The recorder picked up the sound of Butler putting his shirt back on. A night HALO drop. We were high — twenty thousand feet. A clear night, free of cloud, but black as a black cat's crotch. We planned to make the drop in close formation, which meant coming out the back of the C-130 in a packet. The formation was to be arrowhead, with myself at the lowest point and Wright at the highest so he could keep our reflective strips in sight and check that the formation was tight and right. Anyway, that was the plan. Coming out of the plane, Wright tripped. Looking back, he might have done it on purpose. In regaining his footing, he pushed a couple of the guys off the ramp. No big deal — we're all wearing parachutes. The rest of us tumbled out to try to make something of the drop anyway. When I looked down, I could only see two of the reflective strips. The formation was a lost cause — I had no idea where the other guys were. Then all of a sudden, out of nowhere, I got rammed in midair. I'd been hit by one of my own people — and hard, hard enough to break ribs. And then I saw it was Wright. I recognized him right away — he was a lot bigger than any of the lads. I also saw he had his knife in his hand. As we dropped side by side, I watched him hack through his own thigh strap, saw him pull his rip cord. I was watching when he went one way and his chute bag and harness went the other. There was nothing I could do.

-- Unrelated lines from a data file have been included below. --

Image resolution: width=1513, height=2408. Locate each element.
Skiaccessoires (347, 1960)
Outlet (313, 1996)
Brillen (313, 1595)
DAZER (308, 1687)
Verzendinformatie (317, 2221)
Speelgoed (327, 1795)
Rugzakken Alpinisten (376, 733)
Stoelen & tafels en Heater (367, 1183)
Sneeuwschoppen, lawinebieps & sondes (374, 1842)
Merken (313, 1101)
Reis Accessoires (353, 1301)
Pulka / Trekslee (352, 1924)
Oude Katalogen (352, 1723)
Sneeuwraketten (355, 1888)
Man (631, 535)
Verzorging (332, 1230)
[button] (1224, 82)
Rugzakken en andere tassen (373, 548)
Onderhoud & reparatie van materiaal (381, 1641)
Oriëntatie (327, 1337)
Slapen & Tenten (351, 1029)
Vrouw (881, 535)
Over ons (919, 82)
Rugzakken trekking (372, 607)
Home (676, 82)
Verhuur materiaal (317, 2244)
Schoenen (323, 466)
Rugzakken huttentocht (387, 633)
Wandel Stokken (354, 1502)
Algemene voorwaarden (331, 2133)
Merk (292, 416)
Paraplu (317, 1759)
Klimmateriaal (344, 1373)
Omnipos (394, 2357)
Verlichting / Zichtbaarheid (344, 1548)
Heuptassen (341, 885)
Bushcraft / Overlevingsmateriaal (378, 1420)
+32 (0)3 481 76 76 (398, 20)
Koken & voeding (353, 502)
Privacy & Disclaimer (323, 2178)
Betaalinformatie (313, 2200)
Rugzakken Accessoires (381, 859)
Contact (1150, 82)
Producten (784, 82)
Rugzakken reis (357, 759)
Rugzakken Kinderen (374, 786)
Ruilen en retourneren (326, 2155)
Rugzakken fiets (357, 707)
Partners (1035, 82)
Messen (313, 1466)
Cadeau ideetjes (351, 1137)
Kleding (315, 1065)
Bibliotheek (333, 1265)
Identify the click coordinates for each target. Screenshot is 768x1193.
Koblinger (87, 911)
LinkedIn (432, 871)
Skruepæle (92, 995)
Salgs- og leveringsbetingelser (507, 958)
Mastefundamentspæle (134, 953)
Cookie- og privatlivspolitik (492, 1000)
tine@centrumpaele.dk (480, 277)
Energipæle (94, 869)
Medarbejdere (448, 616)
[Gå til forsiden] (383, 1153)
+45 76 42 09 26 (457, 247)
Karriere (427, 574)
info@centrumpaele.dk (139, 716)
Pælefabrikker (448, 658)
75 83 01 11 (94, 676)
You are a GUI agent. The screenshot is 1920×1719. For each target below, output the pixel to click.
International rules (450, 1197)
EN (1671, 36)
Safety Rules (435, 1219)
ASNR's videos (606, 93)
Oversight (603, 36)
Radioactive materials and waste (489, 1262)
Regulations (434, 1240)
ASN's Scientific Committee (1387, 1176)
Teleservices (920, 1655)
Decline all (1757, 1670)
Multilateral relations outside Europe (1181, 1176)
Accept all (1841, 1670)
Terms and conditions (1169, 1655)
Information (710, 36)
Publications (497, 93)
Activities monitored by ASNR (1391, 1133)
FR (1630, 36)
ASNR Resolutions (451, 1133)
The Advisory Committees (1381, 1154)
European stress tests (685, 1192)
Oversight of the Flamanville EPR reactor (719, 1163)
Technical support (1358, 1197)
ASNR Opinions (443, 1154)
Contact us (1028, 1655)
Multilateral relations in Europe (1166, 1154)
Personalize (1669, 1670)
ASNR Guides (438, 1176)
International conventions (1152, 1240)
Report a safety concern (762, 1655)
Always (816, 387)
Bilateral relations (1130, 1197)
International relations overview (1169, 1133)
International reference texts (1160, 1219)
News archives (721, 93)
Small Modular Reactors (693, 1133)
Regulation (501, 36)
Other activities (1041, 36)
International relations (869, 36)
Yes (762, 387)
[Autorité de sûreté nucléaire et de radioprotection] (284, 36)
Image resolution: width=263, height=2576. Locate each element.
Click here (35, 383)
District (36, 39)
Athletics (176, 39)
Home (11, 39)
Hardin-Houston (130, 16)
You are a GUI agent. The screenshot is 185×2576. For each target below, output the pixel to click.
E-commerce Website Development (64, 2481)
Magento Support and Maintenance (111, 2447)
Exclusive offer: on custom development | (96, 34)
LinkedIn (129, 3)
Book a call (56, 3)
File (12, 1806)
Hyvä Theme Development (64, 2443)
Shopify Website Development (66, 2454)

So it was Wright who rammed you?
That's right, mate.
Do you think this was intentional, or an accident?
Dunno.
I remembered wondering as Butler told me this whether Wright really had rammed into him intentionally, whether he wanted the SAS sergeant to see him cut his own thigh strap. This thought was strengthened as I listened to Butler again. But what would Wright's motive be for doing that? What would he hope to gain? Did he want Butler to witness his suicide, if that's what really happened? And, if so, why would he want Butler to watch?